[Items taken from a data source]
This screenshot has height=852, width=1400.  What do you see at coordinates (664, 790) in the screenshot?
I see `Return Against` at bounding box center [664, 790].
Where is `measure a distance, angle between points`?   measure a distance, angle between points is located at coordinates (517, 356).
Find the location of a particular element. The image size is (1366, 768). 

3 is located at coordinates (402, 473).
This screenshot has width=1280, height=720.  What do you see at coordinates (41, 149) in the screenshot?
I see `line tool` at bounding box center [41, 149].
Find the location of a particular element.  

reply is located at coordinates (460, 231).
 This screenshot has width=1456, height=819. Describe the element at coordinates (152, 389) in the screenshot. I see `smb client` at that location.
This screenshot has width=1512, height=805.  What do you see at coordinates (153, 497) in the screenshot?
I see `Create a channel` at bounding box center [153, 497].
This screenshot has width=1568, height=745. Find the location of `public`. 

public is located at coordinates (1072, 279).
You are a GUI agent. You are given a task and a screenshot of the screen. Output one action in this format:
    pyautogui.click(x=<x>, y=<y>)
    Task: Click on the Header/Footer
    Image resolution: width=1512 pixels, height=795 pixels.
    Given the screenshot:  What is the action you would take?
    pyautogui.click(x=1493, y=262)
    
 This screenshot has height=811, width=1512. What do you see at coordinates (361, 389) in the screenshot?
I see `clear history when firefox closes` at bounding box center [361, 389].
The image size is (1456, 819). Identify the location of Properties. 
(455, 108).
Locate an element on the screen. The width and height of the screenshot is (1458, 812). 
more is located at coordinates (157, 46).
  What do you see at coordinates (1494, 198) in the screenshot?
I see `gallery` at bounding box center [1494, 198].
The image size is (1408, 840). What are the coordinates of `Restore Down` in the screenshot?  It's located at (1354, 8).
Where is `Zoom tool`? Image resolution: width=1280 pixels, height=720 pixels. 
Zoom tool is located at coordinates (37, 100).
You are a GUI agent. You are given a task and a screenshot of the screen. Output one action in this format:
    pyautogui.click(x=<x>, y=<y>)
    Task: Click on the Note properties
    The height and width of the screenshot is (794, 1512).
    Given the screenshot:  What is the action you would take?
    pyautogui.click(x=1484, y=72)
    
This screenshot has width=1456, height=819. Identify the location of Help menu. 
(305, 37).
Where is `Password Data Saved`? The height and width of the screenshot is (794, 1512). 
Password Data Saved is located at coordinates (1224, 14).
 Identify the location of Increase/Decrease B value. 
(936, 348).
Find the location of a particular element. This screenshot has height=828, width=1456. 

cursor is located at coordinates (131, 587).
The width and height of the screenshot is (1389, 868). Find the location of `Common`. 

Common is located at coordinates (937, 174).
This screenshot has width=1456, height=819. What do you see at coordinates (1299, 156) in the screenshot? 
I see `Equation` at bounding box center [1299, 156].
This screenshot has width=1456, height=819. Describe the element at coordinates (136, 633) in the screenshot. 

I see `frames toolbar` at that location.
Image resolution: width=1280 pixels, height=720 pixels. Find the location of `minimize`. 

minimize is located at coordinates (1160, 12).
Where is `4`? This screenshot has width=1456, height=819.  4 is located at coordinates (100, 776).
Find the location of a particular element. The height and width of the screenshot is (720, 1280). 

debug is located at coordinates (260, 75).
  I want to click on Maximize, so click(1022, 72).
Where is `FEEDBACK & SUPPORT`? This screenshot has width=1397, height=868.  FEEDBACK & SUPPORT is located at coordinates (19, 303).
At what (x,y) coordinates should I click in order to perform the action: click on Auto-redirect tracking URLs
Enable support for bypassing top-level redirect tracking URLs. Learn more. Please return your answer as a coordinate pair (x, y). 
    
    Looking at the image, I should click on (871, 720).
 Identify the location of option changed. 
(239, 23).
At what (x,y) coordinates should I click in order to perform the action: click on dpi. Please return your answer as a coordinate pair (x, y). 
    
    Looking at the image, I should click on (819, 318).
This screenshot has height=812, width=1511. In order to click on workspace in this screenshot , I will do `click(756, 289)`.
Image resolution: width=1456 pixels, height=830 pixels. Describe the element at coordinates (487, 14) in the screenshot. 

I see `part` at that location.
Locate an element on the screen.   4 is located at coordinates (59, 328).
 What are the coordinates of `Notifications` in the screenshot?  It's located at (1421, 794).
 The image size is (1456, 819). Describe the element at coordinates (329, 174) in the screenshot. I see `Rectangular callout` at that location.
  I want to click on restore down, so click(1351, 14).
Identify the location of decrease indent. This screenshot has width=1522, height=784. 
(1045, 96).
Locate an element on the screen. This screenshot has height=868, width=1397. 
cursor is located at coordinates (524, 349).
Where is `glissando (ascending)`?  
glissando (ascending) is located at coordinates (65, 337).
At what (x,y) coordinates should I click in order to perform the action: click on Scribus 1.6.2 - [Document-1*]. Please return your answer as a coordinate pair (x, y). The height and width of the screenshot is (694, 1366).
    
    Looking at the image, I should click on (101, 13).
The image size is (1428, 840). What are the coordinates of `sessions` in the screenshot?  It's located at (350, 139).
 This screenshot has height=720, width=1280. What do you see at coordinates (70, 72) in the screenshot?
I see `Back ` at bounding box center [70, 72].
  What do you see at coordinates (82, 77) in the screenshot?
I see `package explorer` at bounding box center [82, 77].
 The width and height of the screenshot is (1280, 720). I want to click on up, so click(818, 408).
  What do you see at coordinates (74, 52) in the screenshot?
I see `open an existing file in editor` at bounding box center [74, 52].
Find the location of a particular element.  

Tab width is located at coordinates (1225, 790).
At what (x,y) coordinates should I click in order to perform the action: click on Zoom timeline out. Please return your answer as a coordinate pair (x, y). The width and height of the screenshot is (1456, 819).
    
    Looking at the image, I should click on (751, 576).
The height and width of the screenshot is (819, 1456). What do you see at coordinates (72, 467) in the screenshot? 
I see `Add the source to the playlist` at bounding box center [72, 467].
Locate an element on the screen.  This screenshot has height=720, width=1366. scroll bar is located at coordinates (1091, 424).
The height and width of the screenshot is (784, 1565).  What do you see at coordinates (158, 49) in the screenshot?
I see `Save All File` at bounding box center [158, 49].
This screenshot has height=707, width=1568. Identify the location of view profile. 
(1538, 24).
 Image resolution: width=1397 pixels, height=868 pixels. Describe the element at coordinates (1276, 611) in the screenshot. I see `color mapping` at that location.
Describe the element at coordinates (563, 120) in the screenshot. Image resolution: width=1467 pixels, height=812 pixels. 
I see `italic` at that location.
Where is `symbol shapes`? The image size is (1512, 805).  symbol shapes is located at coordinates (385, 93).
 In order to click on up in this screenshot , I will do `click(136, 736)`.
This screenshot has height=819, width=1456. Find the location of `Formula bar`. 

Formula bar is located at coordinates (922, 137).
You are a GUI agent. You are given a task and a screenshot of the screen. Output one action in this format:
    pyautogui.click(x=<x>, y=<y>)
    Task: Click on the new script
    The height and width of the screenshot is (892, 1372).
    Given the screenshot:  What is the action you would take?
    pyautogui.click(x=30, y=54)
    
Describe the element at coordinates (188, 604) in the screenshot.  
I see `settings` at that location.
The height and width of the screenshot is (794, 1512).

→ **Set task**: Write out again, word for word, every line from the beginning of the data source through the line containing "Zoom tool is", inclusive.

→ **Worked solution**:
This screenshot has height=852, width=1400.  What do you see at coordinates (664, 790) in the screenshot?
I see `Return Against` at bounding box center [664, 790].
Where is `measure a distance, angle between points`?   measure a distance, angle between points is located at coordinates (517, 356).
Find the location of a particular element. The image size is (1366, 768). 

3 is located at coordinates (402, 473).
This screenshot has width=1280, height=720.  What do you see at coordinates (41, 149) in the screenshot?
I see `line tool` at bounding box center [41, 149].
Find the location of a particular element.  

reply is located at coordinates (460, 231).
 This screenshot has width=1456, height=819. Describe the element at coordinates (152, 389) in the screenshot. I see `smb client` at that location.
This screenshot has width=1512, height=805.  What do you see at coordinates (153, 497) in the screenshot?
I see `Create a channel` at bounding box center [153, 497].
This screenshot has width=1568, height=745. Find the location of `public`. 

public is located at coordinates (1072, 279).
You are a GUI agent. You are given a task and a screenshot of the screen. Output one action in this format:
    pyautogui.click(x=<x>, y=<y>)
    Task: Click on the Header/Footer
    Image resolution: width=1512 pixels, height=795 pixels.
    Given the screenshot:  What is the action you would take?
    pyautogui.click(x=1493, y=262)
    
 This screenshot has height=811, width=1512. What do you see at coordinates (361, 389) in the screenshot?
I see `clear history when firefox closes` at bounding box center [361, 389].
The image size is (1456, 819). Identify the location of Properties. 
(455, 108).
Locate an element on the screen. The width and height of the screenshot is (1458, 812). 
more is located at coordinates (157, 46).
  What do you see at coordinates (1494, 198) in the screenshot?
I see `gallery` at bounding box center [1494, 198].
The image size is (1408, 840). What are the coordinates of `Restore Down` in the screenshot?  It's located at (1354, 8).
Where is `Zoom tool`? Image resolution: width=1280 pixels, height=720 pixels. 
Zoom tool is located at coordinates (37, 100).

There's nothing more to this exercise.